Fermi-Hubbard 2D cuprate series, part 4: time evolution and hardware diagnostics

The 3×3 run is where hardware first enters the 2D route. Because exact ED is available, the hardware output can be treated properly: not as a standalone result, but as a diagnostic signal compared against exact and approximate local baselines.

The main question is simple:

how close are IBM and Fire Opal to the same exact observable values?

Circuit depth matters immediately

The shallow 3×3 route reduced the IBM-transpiled step-1 resources to:

logical depth: 8
transpiled IBM depth: 167
two-qubit count: 159
two-qubit depth: 52

For the Fire Opal qelib step-1 route, the exported circuit had:

exported depth: 25
CX count: 66
two-qubit depth: 10

These numbers already explain part of the result. Fire Opal is not just a different postprocessing label. It changes the hardware route enough that the effective circuit presented to the device is much easier.

Step-by-step hardware comparison

The hardware comparison below is sector-conditioned against exact full ED.

step	route	exact-sector survival	charge RMSE	spin-z RMSE	doublon RMSE
1	IBM exact-sector	0.224609	0.072170	0.098797	0.038610
1	Fire Opal exact-sector	0.567568	0.012651	0.019293	0.010273
2	IBM exact-sector	0.137695	0.123534	0.233135	0.073125
2	Fire Opal exact-sector	0.332692	0.035551	0.074967	0.027467
3	IBM exact-sector	0.146484	0.079577	0.182239	0.036406
3	Fire Opal exact-sector	0.216972	0.031717	0.074023	0.023461

The pattern is clear:

Fire Opal is systematically closer to exact ED than direct IBM.
Fire Opal has much higher exact-sector survival at step 1.
Sector survival still decays with time.
By step 3, the hardware result is still diagnostic, not a final physical

answer.

Why sector survival is central

The intended circuit family is number-preserving. The physical sector is part of the model definition. If a large fraction of shots leave the expected particle sector, the measured observables mix physical dynamics with noise.

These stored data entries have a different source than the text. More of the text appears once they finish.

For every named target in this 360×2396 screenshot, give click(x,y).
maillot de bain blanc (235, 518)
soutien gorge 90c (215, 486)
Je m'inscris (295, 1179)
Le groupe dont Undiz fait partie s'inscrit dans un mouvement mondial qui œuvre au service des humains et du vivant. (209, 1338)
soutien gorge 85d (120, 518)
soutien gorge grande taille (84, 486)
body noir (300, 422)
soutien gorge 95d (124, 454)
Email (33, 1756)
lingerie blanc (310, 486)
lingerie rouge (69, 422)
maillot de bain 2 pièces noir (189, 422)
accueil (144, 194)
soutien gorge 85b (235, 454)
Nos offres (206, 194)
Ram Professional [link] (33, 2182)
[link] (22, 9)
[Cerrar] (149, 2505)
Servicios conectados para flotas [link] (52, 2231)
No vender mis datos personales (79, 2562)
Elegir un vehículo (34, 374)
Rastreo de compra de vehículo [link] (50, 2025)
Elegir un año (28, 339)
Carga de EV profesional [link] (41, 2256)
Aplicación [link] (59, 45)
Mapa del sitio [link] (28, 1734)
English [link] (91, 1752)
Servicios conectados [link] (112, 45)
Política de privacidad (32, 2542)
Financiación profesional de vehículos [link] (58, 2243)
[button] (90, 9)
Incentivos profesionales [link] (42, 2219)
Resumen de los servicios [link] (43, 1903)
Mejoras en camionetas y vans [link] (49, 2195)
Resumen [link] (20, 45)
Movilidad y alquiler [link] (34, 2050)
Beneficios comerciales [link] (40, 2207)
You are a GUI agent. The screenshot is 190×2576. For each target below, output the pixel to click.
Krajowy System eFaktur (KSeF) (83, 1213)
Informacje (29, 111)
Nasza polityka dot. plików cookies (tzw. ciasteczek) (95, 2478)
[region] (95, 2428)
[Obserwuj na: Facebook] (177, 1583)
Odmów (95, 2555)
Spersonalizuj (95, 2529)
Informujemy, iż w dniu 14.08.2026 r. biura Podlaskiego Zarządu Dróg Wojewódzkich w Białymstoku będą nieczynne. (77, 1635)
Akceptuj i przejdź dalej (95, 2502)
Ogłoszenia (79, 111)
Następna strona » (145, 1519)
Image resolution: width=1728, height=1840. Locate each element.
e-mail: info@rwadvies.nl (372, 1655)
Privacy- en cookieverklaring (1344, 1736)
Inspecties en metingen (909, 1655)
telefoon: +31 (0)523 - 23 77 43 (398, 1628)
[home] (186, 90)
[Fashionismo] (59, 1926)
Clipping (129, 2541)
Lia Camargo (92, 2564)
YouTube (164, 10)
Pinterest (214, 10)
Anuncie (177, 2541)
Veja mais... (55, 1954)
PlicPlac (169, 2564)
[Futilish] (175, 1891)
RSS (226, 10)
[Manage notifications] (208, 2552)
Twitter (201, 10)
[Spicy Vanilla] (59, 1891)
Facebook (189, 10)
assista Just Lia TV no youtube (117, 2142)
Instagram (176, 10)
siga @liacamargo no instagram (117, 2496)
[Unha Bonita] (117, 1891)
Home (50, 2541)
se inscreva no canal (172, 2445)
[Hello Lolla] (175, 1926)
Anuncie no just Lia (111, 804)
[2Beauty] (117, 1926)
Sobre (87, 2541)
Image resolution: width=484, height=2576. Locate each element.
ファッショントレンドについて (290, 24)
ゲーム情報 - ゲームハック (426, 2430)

Postselecting the exact sector can improve RMSE, but it also reduces the number of usable shots. That tradeoff matters:

without postselection, leakage contaminates the observable;
with exact-sector postselection, statistics may become thin;
near-sector analysis can show whether errors are small particle-number

defects or completely off-sector noise.

For the 3×3 time sweep, Fire Opal begins with much better sector survival than direct IBM, but the survival still falls from about 0.568 at step 1 to about 0.217 at step 3.

That is the strongest warning from this run. Better mitigation is useful, but longer time evolution still needs shallower circuits and better protection of the particle sector.

What the time evolution says physically

The exact 3×3 time evolution shows early spin melting and doublon formation. Mean absolute spin-z decreases from 0.888889 at step 0 to 0.674849 at step

Mean doublon rises from 0.000000 to about 0.064354 by step 4.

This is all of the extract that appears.